Here, although Tambascia-Folcher was not a fiduciary of the estate, she was in a confidential relationship with Folcher and exercised undue influence to modify estate documents in order to expand her own beneficial interests. But for her conduct, the litigational costs and expenses associated therewith would have been avoided. Her fraud contributed to the erosion of Folcher's estate, and there is no just reason why she, like a corrupt fiduciary, should not make the estate whole. Tambascia-Folcher further argues that the trial court failed to properly scrutinize the actual attorney billings, and that the total hours expended were in excess of what was reasonably required. We disagree, for two reasons. First, the trial court stated that it "considered the submissions, the hourly rate and the amount of hours that were necessary." The court explained, "There is no doubt in my mind that the work was done and done well. There is no concern as to [whether] the hourly rate is appropriate." Second, our independent review of the record discloses that the trial court's determination is well-supported by the facts.

Much of the estate's expense was generated in response to Tambascia-Folcher's overweening litigational positions. Representing herself pro se, she produced an overabundance of documents that required responses from the estate's counsel. A pro se litigant is required to comply with the court rules. Venner v. Allstate, 306 N.J. Super.106, 110 (App. Div. 1997). Also, Tambascia-Folcher contributed to, and greatly increased, the time required litigating the matter. We detect no abuse of discretion in the manner that the trial judge reviewed and awarded the attorneys' fees.

Additionally, Tambascia-Folcher challenges the amount awarded generally but does not point to any particular work that she believes was improper.

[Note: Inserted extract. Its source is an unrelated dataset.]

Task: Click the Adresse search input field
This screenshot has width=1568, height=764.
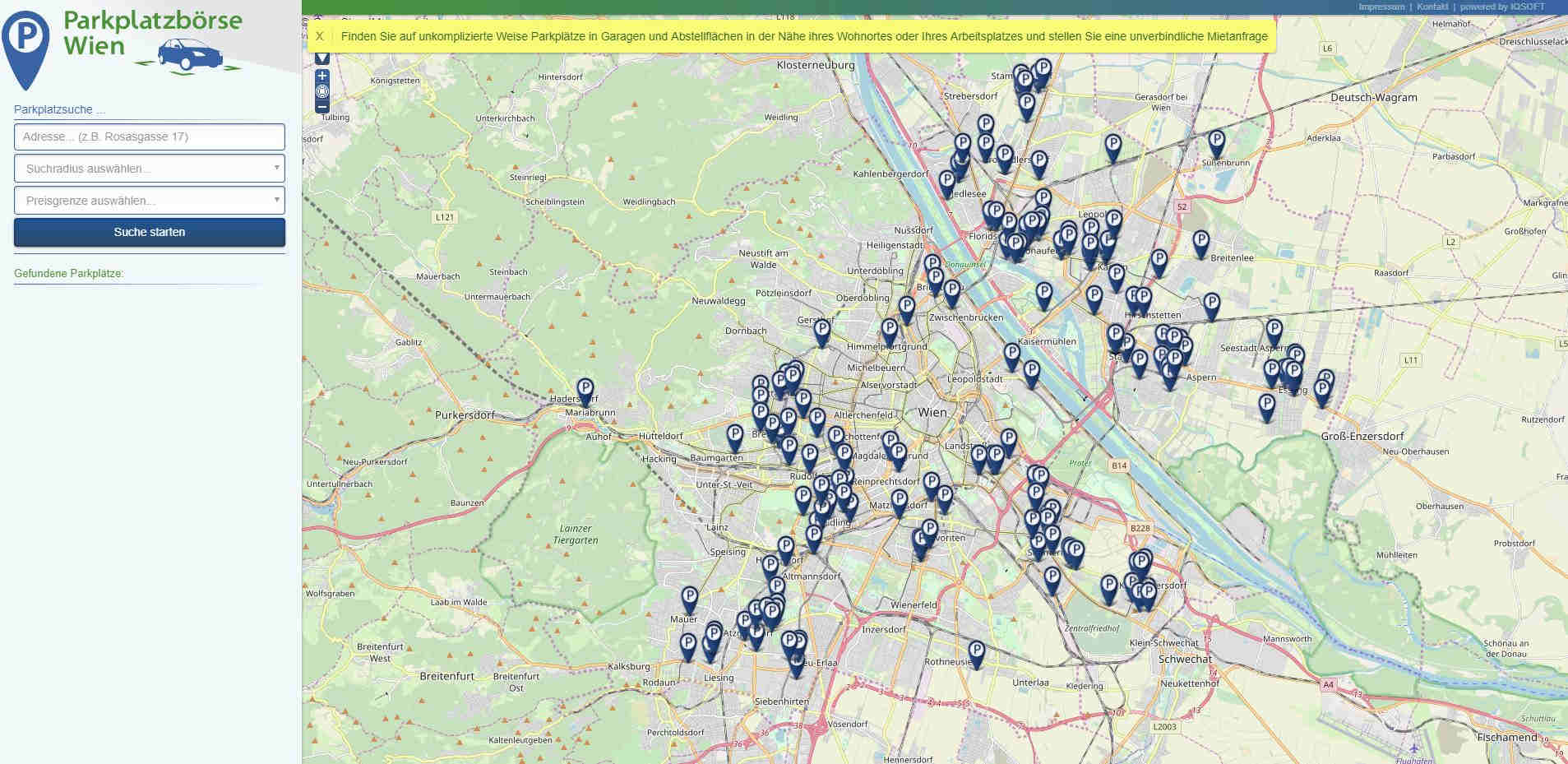Action: [150, 137]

Instead, she contends that reallocation of $377,351 plus costs was not in proportion to the amount in dispute which, according to her, was merely $53,000.

The trial court addressed this issue, and expressed concern that the amount of fees exceeded the amount that had been in dispute. Finding the amount withdrawn from the bank totaled approximately $60,000, decedent's one-half interest in the Cherry Hill dwelling amounted to $167,000, and the residuary estate that was addressed by the fraudulent codicils was valued at approximately $100,000, the total amount in dispute was approximately $330,000. The trial court justified the greater award of attorneys' fees, however, because of the actions of Tambascia-Folcher who "waged a scorched-earth campaign." A party that suffers damages because of the fraudulent acts of another should be entitled to attorney fees "to be made whole." In re Niles Trust, supra, 176 N.J. at 304. The trial court decided not to reduce the fees based on Tambascia-Folcher's "sophisticated attempts to defraud this estate." We detect no abuse of discretion and we have no basis to disturb these findings.

Tambascia-Folcher's remaining claims are without sufficient merit to warrant discussion in a written opinion. R. 2:11-3(e)(1)(E).

Affirmed.

 

 

 

 

1 According to Tambascia-Folcher, she and Folcher lived together in her home, while Folcher was still married to Marie, since 1992.

2 Tambascia-Folcher's claim that Cohen was barred from testifying by the attorney-client privilege is meritless. R. 2:11-3(e)(1)(E). The privilege was waived by the personal representative of the deceased person. In re Estate of Reininger, 388 N.J. Super. 289, 300 n.2 (Ch. Div. 2006).

3 Tambascia-Folcher objected to Sheehan's trial testimony because his law firm was representing the estate. Sheehan's testimony is explicitly permitted by Rule of Professional Responsibility 3.7(b) ("A lawyer may act as advocate in a trial in which another lawyer in the lawyer's firm is likely to be called as a witness unless precluded from doing so by RPC 1.7 or RPC 1.9.").

4 The record does not contain the final accounting, the pleadings, or portions of the procedural history that indicate precisely how the matter was navigated through the litigational process.